I’ve heard that most of Earth’s water came from comets, but where did all the water in those comets come from?

Thomas Kumiega Sr., Moosup, Connecticut
By | Published: November 26, 2012 | Last updated on May 18, 2023

Blue-marble
NASA Goddard Space Flight Center image by Reto Stöckli
Actually, comets may not be the most important source of Earth’s water. Computer simulations show that the scattering of comets inward from the realm of the giant planets was inefficient, and Jupiter and Saturn scattered most of these icy bodies out of the solar system. Also, the fraction of heavy hydrogen (called deuterium) in water in at least some comets differs from what scientists measure in Earth’s oceans (although Comet 103P/Hartley provides a good match).
 
An alternative possibility is that Jupiter scattered primitive bodies in the region now called the asteroid belt, and those objects collided with Earth. Rather than very small bodies, as is currently the case, the objects in this region may have been the size of the Moon or Mars — but with the composition of today’s asteroids.

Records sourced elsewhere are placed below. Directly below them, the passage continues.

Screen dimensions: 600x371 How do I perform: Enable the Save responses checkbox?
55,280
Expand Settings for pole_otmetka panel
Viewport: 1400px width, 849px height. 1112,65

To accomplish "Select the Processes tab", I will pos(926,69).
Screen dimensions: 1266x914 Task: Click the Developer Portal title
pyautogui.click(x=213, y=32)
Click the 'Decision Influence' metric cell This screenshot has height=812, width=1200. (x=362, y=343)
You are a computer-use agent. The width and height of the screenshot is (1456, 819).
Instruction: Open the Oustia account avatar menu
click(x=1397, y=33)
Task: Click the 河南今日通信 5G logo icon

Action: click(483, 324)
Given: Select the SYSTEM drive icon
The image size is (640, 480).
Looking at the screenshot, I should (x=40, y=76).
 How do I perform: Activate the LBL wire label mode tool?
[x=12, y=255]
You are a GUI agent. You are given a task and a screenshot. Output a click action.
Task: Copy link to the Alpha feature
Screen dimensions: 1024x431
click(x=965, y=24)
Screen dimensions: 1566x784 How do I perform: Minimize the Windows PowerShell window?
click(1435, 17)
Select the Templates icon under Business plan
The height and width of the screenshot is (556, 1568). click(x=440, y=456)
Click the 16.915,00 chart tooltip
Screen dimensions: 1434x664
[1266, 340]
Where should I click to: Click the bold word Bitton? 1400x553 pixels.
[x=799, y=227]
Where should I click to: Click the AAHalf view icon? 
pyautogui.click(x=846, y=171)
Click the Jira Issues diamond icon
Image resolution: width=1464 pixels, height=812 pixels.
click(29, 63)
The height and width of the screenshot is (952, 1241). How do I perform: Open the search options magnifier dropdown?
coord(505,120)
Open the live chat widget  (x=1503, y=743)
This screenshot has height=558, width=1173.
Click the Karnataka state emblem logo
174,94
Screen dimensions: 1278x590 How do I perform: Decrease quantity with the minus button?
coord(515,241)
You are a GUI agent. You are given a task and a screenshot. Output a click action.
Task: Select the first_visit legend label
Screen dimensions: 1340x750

Because these bodies were already closer to the Sun than Jupiter, the giant planet could have scattered them efficiently toward Earth.
 
We know that meteorites contain the same fraction of deuterium, on average, as Earth’s water does. A variant on this idea has Jupiter plowing into the primordial asteroid belt, dragging both icy bodies and asteroid material inward, so Earth’s water may have come from comets and asteroids.
 
The origin of water itself lies in the stability of the water molecule: It forms readily in interstellar clouds and is likely the most abundant solid-forming material in planetary systems.